## Task instructions:
Each record below should be printed exactly as it was written.

--- Data provided ---

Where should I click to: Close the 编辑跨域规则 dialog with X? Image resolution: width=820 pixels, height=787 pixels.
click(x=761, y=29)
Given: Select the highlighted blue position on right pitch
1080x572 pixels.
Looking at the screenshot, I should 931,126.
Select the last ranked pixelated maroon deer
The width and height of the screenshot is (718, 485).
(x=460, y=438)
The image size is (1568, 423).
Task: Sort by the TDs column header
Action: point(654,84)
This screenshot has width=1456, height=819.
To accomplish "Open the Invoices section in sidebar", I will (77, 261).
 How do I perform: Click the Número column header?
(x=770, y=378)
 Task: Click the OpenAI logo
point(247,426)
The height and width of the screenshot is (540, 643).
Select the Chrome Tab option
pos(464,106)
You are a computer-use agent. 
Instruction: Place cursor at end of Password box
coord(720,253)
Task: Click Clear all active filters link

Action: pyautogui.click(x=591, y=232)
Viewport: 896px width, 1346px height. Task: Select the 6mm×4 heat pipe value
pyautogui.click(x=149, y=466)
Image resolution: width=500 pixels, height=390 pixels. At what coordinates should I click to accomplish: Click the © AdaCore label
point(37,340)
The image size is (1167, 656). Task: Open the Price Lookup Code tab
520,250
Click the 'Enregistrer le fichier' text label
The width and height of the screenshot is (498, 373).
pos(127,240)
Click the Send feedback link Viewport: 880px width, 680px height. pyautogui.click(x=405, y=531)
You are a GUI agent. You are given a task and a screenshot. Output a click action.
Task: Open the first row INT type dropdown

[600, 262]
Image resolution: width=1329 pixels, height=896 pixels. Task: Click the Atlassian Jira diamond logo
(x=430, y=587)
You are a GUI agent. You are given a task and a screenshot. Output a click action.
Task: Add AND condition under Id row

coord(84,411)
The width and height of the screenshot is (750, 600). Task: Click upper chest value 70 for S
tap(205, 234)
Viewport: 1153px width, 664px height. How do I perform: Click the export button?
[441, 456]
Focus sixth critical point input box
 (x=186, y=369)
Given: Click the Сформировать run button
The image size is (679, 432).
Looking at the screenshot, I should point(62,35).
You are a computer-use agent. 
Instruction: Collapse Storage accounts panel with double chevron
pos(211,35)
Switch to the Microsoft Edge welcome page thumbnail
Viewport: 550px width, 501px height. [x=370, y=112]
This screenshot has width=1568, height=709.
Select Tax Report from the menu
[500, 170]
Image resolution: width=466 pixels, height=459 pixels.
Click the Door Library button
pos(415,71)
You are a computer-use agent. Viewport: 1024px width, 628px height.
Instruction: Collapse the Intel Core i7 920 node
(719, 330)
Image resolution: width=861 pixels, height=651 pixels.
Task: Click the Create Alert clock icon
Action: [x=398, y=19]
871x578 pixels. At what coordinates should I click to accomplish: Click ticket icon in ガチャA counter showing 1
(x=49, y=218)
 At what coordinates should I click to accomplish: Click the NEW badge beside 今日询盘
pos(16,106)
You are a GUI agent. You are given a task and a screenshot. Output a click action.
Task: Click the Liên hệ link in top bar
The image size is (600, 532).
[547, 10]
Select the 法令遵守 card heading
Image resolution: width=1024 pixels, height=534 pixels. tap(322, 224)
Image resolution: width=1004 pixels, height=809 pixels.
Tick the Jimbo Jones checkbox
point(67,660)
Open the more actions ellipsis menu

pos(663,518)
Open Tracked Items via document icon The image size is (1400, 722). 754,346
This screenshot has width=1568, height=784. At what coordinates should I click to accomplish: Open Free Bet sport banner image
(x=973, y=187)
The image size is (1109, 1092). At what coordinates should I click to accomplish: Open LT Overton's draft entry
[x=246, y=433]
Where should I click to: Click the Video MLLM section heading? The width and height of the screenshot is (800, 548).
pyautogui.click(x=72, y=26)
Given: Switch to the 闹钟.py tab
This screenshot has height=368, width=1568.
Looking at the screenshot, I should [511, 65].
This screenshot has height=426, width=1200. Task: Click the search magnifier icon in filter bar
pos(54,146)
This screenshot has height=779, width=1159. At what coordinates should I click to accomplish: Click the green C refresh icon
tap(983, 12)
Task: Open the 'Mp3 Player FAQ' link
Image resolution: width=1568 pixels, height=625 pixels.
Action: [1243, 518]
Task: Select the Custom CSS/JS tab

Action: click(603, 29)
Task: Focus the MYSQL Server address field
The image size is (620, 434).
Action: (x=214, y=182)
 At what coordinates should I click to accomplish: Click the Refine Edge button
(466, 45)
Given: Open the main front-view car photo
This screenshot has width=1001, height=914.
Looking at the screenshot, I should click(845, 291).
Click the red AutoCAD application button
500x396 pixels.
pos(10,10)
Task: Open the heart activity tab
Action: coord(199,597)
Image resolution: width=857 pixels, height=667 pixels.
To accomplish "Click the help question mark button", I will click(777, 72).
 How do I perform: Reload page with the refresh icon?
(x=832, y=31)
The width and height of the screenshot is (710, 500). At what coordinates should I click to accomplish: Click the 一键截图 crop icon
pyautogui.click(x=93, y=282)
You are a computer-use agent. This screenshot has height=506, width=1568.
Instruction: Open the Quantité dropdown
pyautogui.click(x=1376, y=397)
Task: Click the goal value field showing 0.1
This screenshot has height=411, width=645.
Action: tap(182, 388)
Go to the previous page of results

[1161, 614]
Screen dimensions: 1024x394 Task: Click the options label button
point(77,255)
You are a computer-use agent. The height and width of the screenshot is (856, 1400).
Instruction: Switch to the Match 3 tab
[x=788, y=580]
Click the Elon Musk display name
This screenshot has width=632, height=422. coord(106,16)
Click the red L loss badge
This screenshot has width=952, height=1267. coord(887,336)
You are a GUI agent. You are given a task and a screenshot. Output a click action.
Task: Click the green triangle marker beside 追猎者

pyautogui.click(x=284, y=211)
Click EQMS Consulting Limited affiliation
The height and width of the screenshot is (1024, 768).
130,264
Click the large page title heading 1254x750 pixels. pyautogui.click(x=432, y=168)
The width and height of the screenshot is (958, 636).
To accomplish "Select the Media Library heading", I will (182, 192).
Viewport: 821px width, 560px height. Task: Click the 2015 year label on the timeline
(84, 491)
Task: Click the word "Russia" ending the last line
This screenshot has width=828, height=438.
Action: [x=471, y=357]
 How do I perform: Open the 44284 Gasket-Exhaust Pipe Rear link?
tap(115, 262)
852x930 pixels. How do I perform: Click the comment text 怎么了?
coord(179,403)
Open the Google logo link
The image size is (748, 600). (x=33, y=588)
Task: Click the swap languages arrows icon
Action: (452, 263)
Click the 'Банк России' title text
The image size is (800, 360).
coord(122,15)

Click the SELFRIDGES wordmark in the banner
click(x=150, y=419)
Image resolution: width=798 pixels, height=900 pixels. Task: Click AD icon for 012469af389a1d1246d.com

---

## Answer section:
Where should I click to: Close the 编辑跨域规则 dialog with X? Image resolution: width=820 pixels, height=787 pixels.
click(x=761, y=29)
Given: Select the highlighted blue position on right pitch
1080x572 pixels.
Looking at the screenshot, I should 931,126.
Select the last ranked pixelated maroon deer
The width and height of the screenshot is (718, 485).
(x=460, y=438)
The image size is (1568, 423).
Task: Sort by the TDs column header
Action: point(654,84)
This screenshot has width=1456, height=819.
To accomplish "Open the Invoices section in sidebar", I will (77, 261).
 How do I perform: Click the Número column header?
(x=770, y=378)
 Task: Click the OpenAI logo
point(247,426)
The height and width of the screenshot is (540, 643).
Select the Chrome Tab option
pos(464,106)
You are a computer-use agent. 
Instruction: Place cursor at end of Password box
coord(720,253)
Task: Click Clear all active filters link

Action: pyautogui.click(x=591, y=232)
Viewport: 896px width, 1346px height. Task: Select the 6mm×4 heat pipe value
pyautogui.click(x=149, y=466)
Image resolution: width=500 pixels, height=390 pixels. At what coordinates should I click to accomplish: Click the © AdaCore label
point(37,340)
The image size is (1167, 656). Task: Open the Price Lookup Code tab
520,250
Click the 'Enregistrer le fichier' text label
The width and height of the screenshot is (498, 373).
pos(127,240)
Click the Send feedback link Viewport: 880px width, 680px height. pyautogui.click(x=405, y=531)
You are a GUI agent. You are given a task and a screenshot. Output a click action.
Task: Open the first row INT type dropdown

[600, 262]
Image resolution: width=1329 pixels, height=896 pixels. Task: Click the Atlassian Jira diamond logo
(x=430, y=587)
You are a GUI agent. You are given a task and a screenshot. Output a click action.
Task: Add AND condition under Id row

coord(84,411)
The width and height of the screenshot is (750, 600). Task: Click upper chest value 70 for S
tap(205, 234)
Viewport: 1153px width, 664px height. How do I perform: Click the export button?
[441, 456]
Focus sixth critical point input box
 (x=186, y=369)
Given: Click the Сформировать run button
The image size is (679, 432).
Looking at the screenshot, I should point(62,35).
You are a computer-use agent. 
Instruction: Collapse Storage accounts panel with double chevron
pos(211,35)
Switch to the Microsoft Edge welcome page thumbnail
Viewport: 550px width, 501px height. [x=370, y=112]
This screenshot has width=1568, height=709.
Select Tax Report from the menu
[500, 170]
Image resolution: width=466 pixels, height=459 pixels.
Click the Door Library button
pos(415,71)
You are a computer-use agent. Viewport: 1024px width, 628px height.
Instruction: Collapse the Intel Core i7 920 node
(719, 330)
Image resolution: width=861 pixels, height=651 pixels.
Task: Click the Create Alert clock icon
Action: [x=398, y=19]
871x578 pixels. At what coordinates should I click to accomplish: Click ticket icon in ガチャA counter showing 1
(x=49, y=218)
 At what coordinates should I click to accomplish: Click the NEW badge beside 今日询盘
pos(16,106)
You are a GUI agent. You are given a task and a screenshot. Output a click action.
Task: Click the Liên hệ link in top bar
The image size is (600, 532).
[547, 10]
Select the 法令遵守 card heading
Image resolution: width=1024 pixels, height=534 pixels. tap(322, 224)
Image resolution: width=1004 pixels, height=809 pixels.
Tick the Jimbo Jones checkbox
point(67,660)
Open the more actions ellipsis menu

pos(663,518)
Open Tracked Items via document icon The image size is (1400, 722). 754,346
This screenshot has width=1568, height=784. At what coordinates should I click to accomplish: Open Free Bet sport banner image
(x=973, y=187)
The image size is (1109, 1092). At what coordinates should I click to accomplish: Open LT Overton's draft entry
[x=246, y=433]
Where should I click to: Click the Video MLLM section heading? The width and height of the screenshot is (800, 548).
pyautogui.click(x=72, y=26)
Given: Switch to the 闹钟.py tab
This screenshot has height=368, width=1568.
Looking at the screenshot, I should [511, 65].
This screenshot has height=426, width=1200. Task: Click the search magnifier icon in filter bar
pos(54,146)
This screenshot has height=779, width=1159. At what coordinates should I click to accomplish: Click the green C refresh icon
tap(983, 12)
Task: Open the 'Mp3 Player FAQ' link
Image resolution: width=1568 pixels, height=625 pixels.
Action: [1243, 518]
Task: Select the Custom CSS/JS tab

Action: click(603, 29)
Task: Focus the MYSQL Server address field
The image size is (620, 434).
Action: (x=214, y=182)
 At what coordinates should I click to accomplish: Click the Refine Edge button
(466, 45)
Given: Open the main front-view car photo
This screenshot has width=1001, height=914.
Looking at the screenshot, I should click(845, 291).
Click the red AutoCAD application button
500x396 pixels.
pos(10,10)
Task: Open the heart activity tab
Action: coord(199,597)
Image resolution: width=857 pixels, height=667 pixels.
To accomplish "Click the help question mark button", I will click(777, 72).
 How do I perform: Reload page with the refresh icon?
(x=832, y=31)
The width and height of the screenshot is (710, 500). At what coordinates should I click to accomplish: Click the 一键截图 crop icon
pyautogui.click(x=93, y=282)
You are a computer-use agent. This screenshot has height=506, width=1568.
Instruction: Open the Quantité dropdown
pyautogui.click(x=1376, y=397)
Task: Click the goal value field showing 0.1
This screenshot has height=411, width=645.
Action: tap(182, 388)
Go to the previous page of results

[1161, 614]
Screen dimensions: 1024x394 Task: Click the options label button
point(77,255)
You are a computer-use agent. The height and width of the screenshot is (856, 1400).
Instruction: Switch to the Match 3 tab
[x=788, y=580]
Click the Elon Musk display name
This screenshot has width=632, height=422. coord(106,16)
Click the red L loss badge
This screenshot has width=952, height=1267. coord(887,336)
You are a GUI agent. You are given a task and a screenshot. Output a click action.
Task: Click the green triangle marker beside 追猎者

pyautogui.click(x=284, y=211)
Click EQMS Consulting Limited affiliation
The height and width of the screenshot is (1024, 768).
130,264
Click the large page title heading 1254x750 pixels. pyautogui.click(x=432, y=168)
The width and height of the screenshot is (958, 636).
To accomplish "Select the Media Library heading", I will (182, 192).
Viewport: 821px width, 560px height. Task: Click the 2015 year label on the timeline
(84, 491)
Task: Click the word "Russia" ending the last line
This screenshot has width=828, height=438.
Action: [x=471, y=357]
 How do I perform: Open the 44284 Gasket-Exhaust Pipe Rear link?
tap(115, 262)
852x930 pixels. How do I perform: Click the comment text 怎么了?
coord(179,403)
Open the Google logo link
The image size is (748, 600). (x=33, y=588)
Task: Click the swap languages arrows icon
Action: (452, 263)
Click the 'Банк России' title text
The image size is (800, 360).
coord(122,15)

Click the SELFRIDGES wordmark in the banner
click(x=150, y=419)
Image resolution: width=798 pixels, height=900 pixels. Task: Click AD icon for 012469af389a1d1246d.com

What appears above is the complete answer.